*PASSAGE TO READ*.
-----

This is how the resulting table looks like. Out of 13147 packages on
CRAN we are looking at 5421, i.e. packages using the [email protected] field.
There is one line per author in a package.

str(cran_authors)
## Classes 'tbl_df', 'tbl' and 'data.frame':    16272 obs. of  7 variables:
##  $ Package     : chr  "abbyyR" "abc" "abc" "abc" ...
##  $ authors_at_r: chr  "person(\"Gaurav\", \"Sood\", email = \"[email protected]\", role = c(\"aut\", \"cre\"))" "c( \n    person(\"Csillery\", \"Katalin\", role = \"aut\", email=\"[email protected]\"),\n    person(\"Le"| __truncated__ "c( \n    person(\"Csillery\", \"Katalin\", role = \"aut\", email=\"[email protected]\"),\n    person(\"Le"| __truncated__ "c( \n    person(\"Csillery\", \"Katalin\", role = \"aut\", email=\"[email protected]\"),\n    person(\"Le"| __truncated__ ...
##  $ given       : chr  "Gaurav" "Csillery" "Lemaire" "Francois" ...
##  $ family      : chr  "Sood" "Katalin" "Louisiane" "Olivier" ...
##  $ email       : chr  "[email protected]" "[email protected]" NA NA ...
##  $ comment     : chr  NA NA NA NA ...
##  $ orcid       : chr  NA NA NA NA ...

We can count the number of occurrences of ORCIDs.

(cran_authors %>%
  dplyr::filter(!is.na(orcid)) %>%
  dplyr::pull(Package) %>%
  unique() %>%
  length() -> orcid_pkg_no)
## [1] 613

Only 613 packages have at least an ORCID ID out of 13147 CRAN packages
(you can’t have an ORCID ID without using the [email protected] field).

There are 512 unique ORCID IDs. Let’s look at the most prolific authors
with an ORCID ID.

cran_authors %>%
  dplyr::filter(!is.na(orcid)) %>%
  dplyr::count(orcid, sort = TRUE) %>%
  head(n = 10) -> most_prolific
knitr::kable(most_prolific)

-----

*DATA BLOCK*.
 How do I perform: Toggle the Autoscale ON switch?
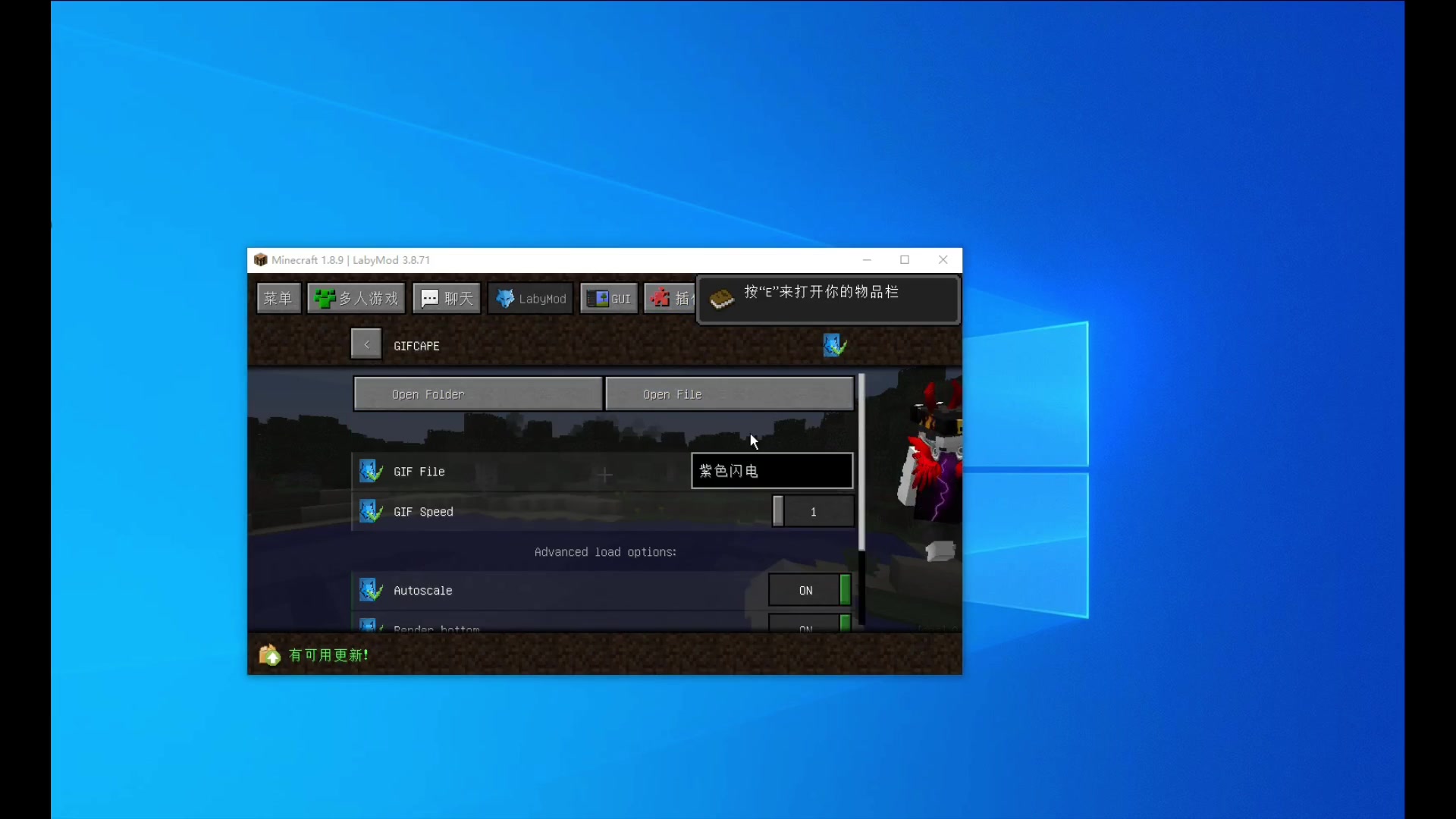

-----

*DIRECTIVE*. From the text above on ORCID IDs among CRAN package authors, copy word for word the part from "There are 512" to "knitr::kable(most_prolific)".

*WORKED ANSWER*.
There are 512 unique ORCID IDs. Let’s look at the most prolific authors
with an ORCID ID.

cran_authors %>%
  dplyr::filter(!is.na(orcid)) %>%
  dplyr::count(orcid, sort = TRUE) %>%
  head(n = 10) -> most_prolific
knitr::kable(most_prolific)